Information Theoretic Approaches to Model Selection

Model Selection in a Nutshell

The Frequentist P-Value testing framework emphasizes the evaluation of a single hypothesis - the null. We evaluate whether we reject the null.

This is perfect for an experiment where we are evaluating clean causal links, or testing for a a predicted relationship in data.

Often, though, we have multiple non-nested hypotheses, and wish to evaluate each. To do so we need a framework to compare the relative amount of information contained in each model and select the best model or models. We can then evaluate the individual parameters.

Suppose this is the Truth

We Can Fit a Model To Descibe Our Data, but it Has Less Information

We Can Fit a Model To Descibe Our Data, but it Has Less Information

Information Loss and Kullback-Leibler Divergence

Information Loss(truth,model) = L(truth)(LL(truth)-LL(model))



Two neat properties:

  1. Comparing Information Loss between model1 and model2, truth drops out as a constant!
  2. We can therefore define a metric to compare Relative Information Loss

Defining an Information Criterion

Akaike’s Information Criterion - lower AIC means less information is lost by a model \[AIC = -2log(L(\theta | x)) + 2K\]

Balancing General and Specific Truths

Which model better describes a general principle of how the world works?



How many parameters does it take to draw an elephant?

But Sample Size Can Influence Fit…

\[AIC = -2log(L(\theta | x)) + 2K\]

\[AICc = AIC + \frac{2K(K+1)}{n-K-1}K\]



Using AIC

How can we Use AIC Values?

\[\Delta AIC = AIC_{i} - min(AIC)\]
Rules of Thumb from Burnham and Anderson(2002):


- \(\Delta\) AIC \(<\) 2 implies that two models are similar in their fit to the data

- \(\Delta\) AIC between 3 and 7 indicate moderate, but less, support for retaining a model

- \(\Delta\) AIC \(>\) 10 indicates that the model is very unlikely

Five year study of wildfires & recovery in Southern California shur- blands in 1993. 90 plots (20 x 50m) (data from Jon Keeley et al.)

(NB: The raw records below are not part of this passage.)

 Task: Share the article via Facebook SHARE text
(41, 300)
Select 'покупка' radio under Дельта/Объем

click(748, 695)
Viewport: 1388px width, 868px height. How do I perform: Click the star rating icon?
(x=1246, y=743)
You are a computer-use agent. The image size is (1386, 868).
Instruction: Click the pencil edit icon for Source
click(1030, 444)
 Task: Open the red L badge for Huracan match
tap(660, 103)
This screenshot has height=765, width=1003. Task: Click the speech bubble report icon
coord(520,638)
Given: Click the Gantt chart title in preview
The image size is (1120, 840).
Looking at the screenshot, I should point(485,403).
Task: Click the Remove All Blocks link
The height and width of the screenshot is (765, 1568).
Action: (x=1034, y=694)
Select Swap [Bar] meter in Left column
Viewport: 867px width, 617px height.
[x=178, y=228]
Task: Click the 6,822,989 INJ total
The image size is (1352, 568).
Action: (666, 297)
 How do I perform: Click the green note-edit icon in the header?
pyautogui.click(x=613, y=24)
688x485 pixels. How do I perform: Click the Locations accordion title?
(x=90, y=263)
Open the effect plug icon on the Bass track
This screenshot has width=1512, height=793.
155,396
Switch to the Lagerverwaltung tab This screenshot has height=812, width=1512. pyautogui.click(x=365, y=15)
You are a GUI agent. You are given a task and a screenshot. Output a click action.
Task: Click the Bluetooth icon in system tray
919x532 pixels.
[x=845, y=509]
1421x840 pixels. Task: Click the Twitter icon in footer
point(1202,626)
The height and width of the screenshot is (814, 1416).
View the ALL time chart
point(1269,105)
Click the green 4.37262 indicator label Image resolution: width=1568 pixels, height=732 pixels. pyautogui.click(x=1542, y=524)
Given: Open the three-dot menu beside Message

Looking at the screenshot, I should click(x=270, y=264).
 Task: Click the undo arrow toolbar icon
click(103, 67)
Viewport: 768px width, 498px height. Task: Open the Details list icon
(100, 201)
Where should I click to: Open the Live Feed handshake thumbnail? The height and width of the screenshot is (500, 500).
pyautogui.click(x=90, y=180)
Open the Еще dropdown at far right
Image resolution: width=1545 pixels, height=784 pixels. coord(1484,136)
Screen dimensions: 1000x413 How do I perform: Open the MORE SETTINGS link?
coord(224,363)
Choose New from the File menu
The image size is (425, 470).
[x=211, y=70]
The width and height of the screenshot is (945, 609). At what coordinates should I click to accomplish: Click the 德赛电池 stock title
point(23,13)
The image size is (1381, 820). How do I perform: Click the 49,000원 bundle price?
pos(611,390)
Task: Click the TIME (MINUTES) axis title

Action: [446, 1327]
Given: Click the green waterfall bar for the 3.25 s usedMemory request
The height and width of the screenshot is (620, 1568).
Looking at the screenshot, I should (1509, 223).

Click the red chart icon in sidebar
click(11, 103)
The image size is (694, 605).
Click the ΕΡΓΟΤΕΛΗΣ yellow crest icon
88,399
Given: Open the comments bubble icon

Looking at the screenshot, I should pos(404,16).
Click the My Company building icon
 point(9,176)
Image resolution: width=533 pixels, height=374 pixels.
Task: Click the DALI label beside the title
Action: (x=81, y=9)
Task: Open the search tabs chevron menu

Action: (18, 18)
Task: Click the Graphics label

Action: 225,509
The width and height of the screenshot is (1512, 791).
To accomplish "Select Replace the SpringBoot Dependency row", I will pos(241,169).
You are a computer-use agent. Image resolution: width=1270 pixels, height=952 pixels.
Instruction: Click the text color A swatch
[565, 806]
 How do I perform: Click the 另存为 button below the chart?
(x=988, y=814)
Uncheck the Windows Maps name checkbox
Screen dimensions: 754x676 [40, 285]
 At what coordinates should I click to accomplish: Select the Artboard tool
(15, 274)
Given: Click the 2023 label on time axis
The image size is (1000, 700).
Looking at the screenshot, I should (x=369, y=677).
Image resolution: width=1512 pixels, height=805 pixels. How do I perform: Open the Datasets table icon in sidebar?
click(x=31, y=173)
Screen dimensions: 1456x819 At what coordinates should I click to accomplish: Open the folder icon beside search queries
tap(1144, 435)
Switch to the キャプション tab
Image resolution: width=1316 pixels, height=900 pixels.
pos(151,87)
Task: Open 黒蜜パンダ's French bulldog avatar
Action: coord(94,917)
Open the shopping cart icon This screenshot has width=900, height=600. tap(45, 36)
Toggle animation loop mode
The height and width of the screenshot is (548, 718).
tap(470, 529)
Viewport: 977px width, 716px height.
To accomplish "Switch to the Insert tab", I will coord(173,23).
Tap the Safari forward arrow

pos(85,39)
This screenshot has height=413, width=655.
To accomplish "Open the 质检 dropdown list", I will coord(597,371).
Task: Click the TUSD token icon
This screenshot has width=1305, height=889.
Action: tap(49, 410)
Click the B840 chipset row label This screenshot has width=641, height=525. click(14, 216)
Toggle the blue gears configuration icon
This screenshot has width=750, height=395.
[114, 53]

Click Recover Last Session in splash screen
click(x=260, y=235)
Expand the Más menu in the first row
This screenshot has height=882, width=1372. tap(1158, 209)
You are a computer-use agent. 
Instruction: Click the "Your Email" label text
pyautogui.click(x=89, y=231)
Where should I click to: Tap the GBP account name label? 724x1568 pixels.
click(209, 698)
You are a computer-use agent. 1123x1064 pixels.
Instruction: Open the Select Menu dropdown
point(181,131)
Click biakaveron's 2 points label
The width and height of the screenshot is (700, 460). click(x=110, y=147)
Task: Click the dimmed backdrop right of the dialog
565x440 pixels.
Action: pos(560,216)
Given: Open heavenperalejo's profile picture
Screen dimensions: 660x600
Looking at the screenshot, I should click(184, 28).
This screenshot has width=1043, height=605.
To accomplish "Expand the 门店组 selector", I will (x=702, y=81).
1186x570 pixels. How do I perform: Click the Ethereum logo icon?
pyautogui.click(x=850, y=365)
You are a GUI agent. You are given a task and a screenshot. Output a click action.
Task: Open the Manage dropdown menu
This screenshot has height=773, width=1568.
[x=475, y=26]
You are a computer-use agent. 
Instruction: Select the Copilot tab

What causes species richness?

  • Distance from fire patch
  • Elevation
  • Abiotic index
  • Patch age
  • Patch heterogeneity
  • Severity of last fire
  • Plant cover

Many Things may Influence Species Richness

Implementing AIC: Create Models


k_abiotic <- lm(rich ~ abiotic, data=keeley)
  
k_firesev <- lm(rich ~ firesev, data=keeley)
  
k_cover <- lm(rich ~ cover, data=keeley)

Implementing AIC: Compare Models

AIC(k_abiotic)
[1] 722.2085
AIC(k_firesev)
[1] 736.0338
AIC(k_cover)
[1] 738.796

What if You Have a LOT of Potential Drivers?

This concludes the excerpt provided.